My son asked me this out of nowhere. And I froze. Blank. Staring at the wall like it had all the answers.
It was such a simple question. But it hit me like a ton of bricks in my head. I wasn’t prepared, not for the question, and definitely not for the storm it stirred inside me.
He wasn’t asking for some poetry from his "Writer-Dad." He just wanted a meaning. A definition. But my brain started spinning, flashing through years, people, memories, ghosts. People I’ve lost. Moments that slipped away. The version of me I don’t recognize anymore.
I wanted to dodge. Give him something stupid like, “It means you like someone a lot.” But then I thought, if I mess this up, this kid will grow up giving stupid answers to real questions. And that’s not what I want him to remember about his father.

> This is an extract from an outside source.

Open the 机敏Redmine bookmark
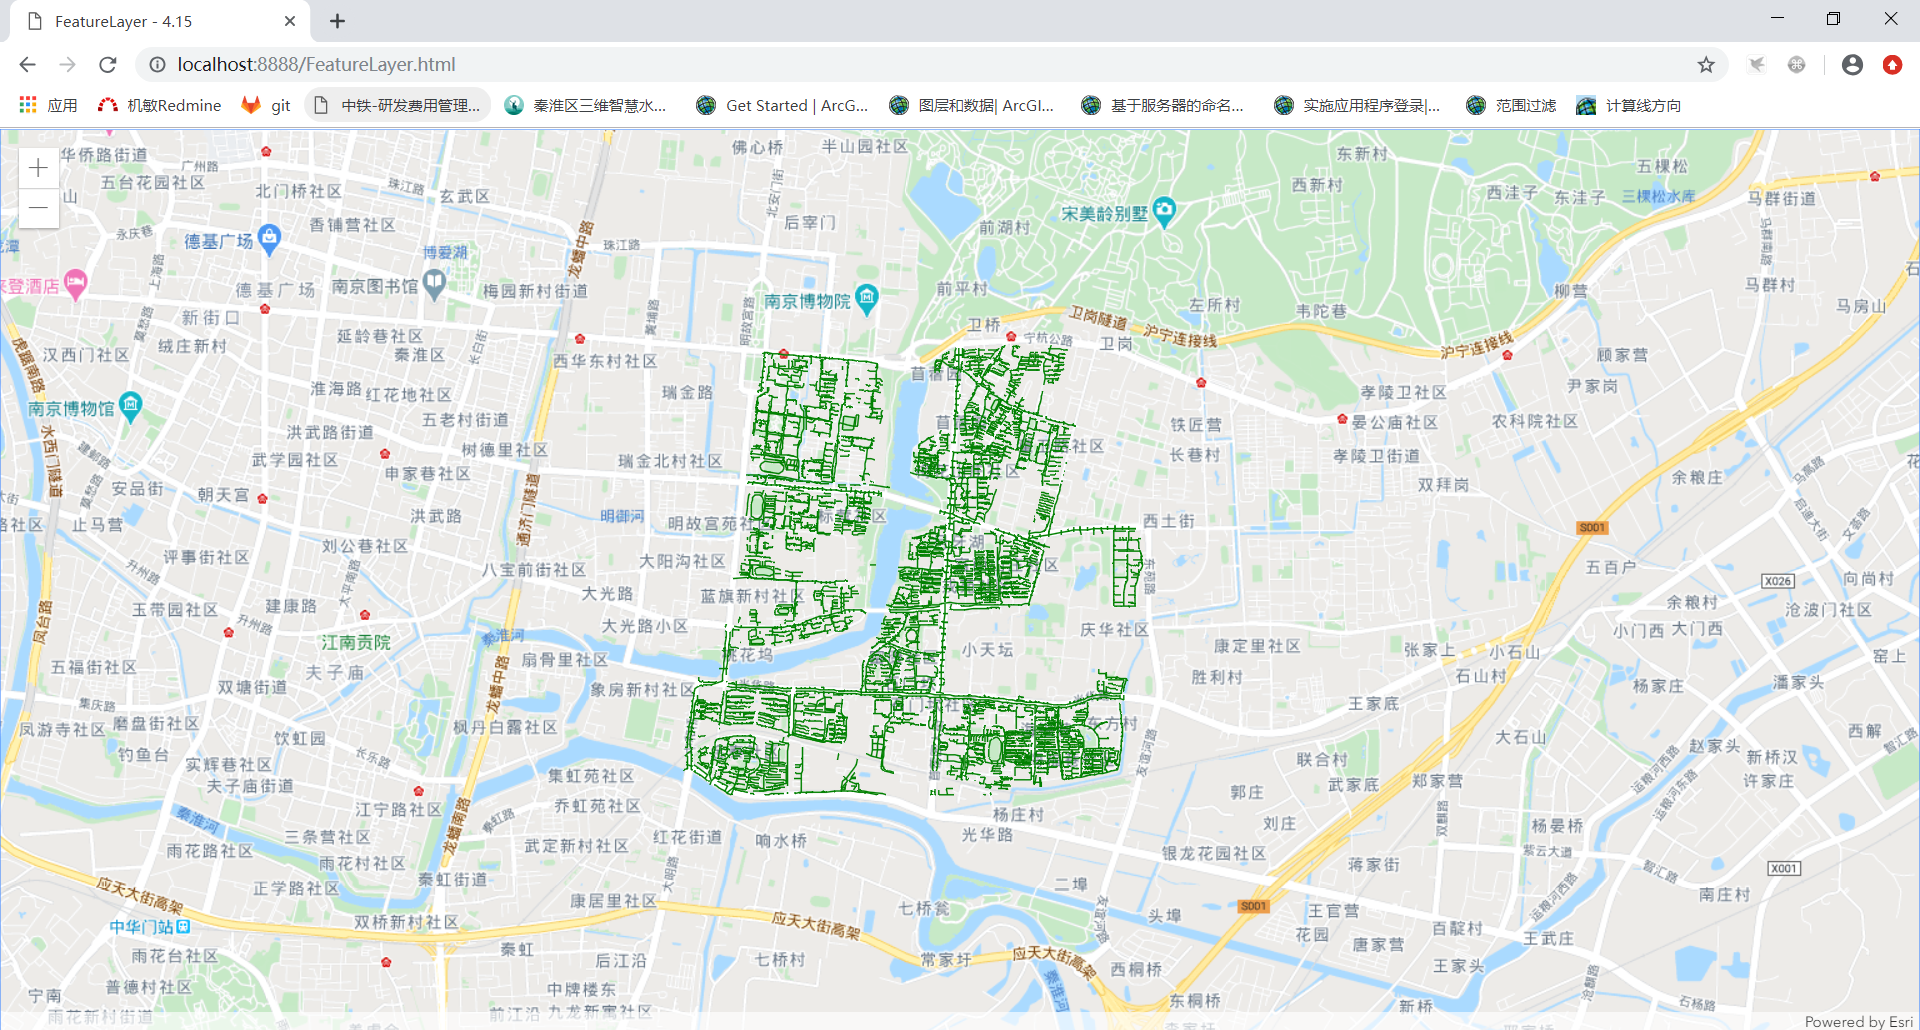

So I paused. Let the silence sit heavy between us. Then I looked him in the eye and said - "It means… you had something, or someone. And now you don’t. And now you want it back badly. That’s missing."
He blinked. Probably didn’t understand a word. But something in his face softened. And then I realized. He didn’t really want the answer. He just wanted me. I had just come home from work. He knew I wouldn’t play cars or play with building blocks. So he reached for something else we could do together. He chose to talk.
That was his way in. And in that moment, I saw not just a child, but a little soul who’d figured out love in its purest, most heartbreaking form.
He didn’t just get my time that evening. He got my awe. My respect. And a deeper kind of love I didn’t know I had left in me.